**ENTRIES SHOWN**
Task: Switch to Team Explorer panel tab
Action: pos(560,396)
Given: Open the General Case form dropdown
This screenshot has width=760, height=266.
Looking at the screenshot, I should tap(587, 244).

**DIRECTIONS**
Everything from the line with "Given: Open the General Case form dropdown" through the last line of the data is to be retyped verbatim, with no other text.

**WRITTEN REPLY**
Given: Open the General Case form dropdown
This screenshot has width=760, height=266.
Looking at the screenshot, I should tap(587, 244).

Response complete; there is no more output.